Afortunadamente a uno nunca le falta Dios. Un amigo del alma me depositó una plata. Un compañero de trabajo de Caracas también me transfirió un dinero. No fue mucho pero el solo gesto a uno le reconforta y le hace feliz. Y por supuesto, Fe y Alegría no me desamparó y me acompañó como lo ha hecho en estos 30 y pico de años que llevamos en este matrimonio que intenta demostrar que otra educación y otra comunicación es posible.

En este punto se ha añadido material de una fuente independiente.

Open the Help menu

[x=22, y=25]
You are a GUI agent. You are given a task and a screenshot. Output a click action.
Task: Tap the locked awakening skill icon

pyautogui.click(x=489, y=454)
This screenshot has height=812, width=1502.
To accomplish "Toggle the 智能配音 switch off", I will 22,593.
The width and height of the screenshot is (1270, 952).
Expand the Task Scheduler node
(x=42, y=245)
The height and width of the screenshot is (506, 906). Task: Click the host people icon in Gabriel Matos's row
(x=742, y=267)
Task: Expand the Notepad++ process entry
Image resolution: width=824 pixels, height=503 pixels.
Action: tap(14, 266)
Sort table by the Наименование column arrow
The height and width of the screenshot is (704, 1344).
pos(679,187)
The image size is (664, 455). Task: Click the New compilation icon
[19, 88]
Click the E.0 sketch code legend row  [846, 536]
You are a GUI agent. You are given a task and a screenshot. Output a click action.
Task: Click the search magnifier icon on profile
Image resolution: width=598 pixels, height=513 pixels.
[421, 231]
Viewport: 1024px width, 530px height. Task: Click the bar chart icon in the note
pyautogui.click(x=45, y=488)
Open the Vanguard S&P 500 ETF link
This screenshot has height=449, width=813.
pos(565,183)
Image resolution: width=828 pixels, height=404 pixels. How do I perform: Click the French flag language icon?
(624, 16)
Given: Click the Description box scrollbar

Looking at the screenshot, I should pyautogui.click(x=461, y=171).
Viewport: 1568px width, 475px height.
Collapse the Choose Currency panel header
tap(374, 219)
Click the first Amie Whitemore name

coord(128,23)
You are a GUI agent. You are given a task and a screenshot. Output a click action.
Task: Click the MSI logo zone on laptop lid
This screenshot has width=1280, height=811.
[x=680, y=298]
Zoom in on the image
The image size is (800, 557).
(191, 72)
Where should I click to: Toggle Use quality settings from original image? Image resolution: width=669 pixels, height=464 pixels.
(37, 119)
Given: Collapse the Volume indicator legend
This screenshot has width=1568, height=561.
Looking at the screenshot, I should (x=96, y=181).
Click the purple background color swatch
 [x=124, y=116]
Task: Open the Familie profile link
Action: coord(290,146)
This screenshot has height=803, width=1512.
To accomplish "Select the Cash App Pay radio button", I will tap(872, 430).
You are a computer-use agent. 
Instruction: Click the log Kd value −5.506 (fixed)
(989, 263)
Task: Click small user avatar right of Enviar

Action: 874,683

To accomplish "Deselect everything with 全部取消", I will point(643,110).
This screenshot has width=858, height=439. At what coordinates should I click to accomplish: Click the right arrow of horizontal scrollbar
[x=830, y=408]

A mis 52 años, hipertenso e irresponsable con mi propia salud no me quedó más remedio que acatar todas las indicaciones médicas. Cada día que pasaba pensaba en mis pulmones. Creo que nunca había hecho tan conciente aquello de: inspire y expire. Tomaba aire y soltaba aire a través de unos ejercicios matutinos luego de mis dosis respectivas de dos potecitos de push.

Tuve miedo. Claro que me dio temor la posibilidad de perder la vida. Pero allí estaba tendido sobre una cama. Alejado de la rutina de todos los días. De las carreras en mis madrugadas a la radio. Detrás de las noticias y su contexto. Pariendo la gasolina para ir al canal 11 para las entrevistas diarias. Completando la plata para la arepa y el “salado” y poder alimentar a mi familia. Todo eso en pausa.

Iba al baño y me cansaba. Iba a almorzar y me cansaba. Por eso me quedé tranquilo y me lo tomé con soda. Fueron dos largos meses en reposo. Aproveché para leer esos libros que siempre voy dejando en el camino rezagados.

Y aquí estoy. Una vez más dándole gracias a la vida. A papá Dios y toda su corte celestial. A mi enfermera… mi esposa con ojeras que no se despegó de mí. Mis hermanas, hermano, sobrinos, cuñados y mi papá. Mis amigos. Mis compañeros de trabajo. Mi hija Amanda. Mi hijo Joaquín desde el cielo junto a mi mamá Bartola. Todos y todas. Gracias.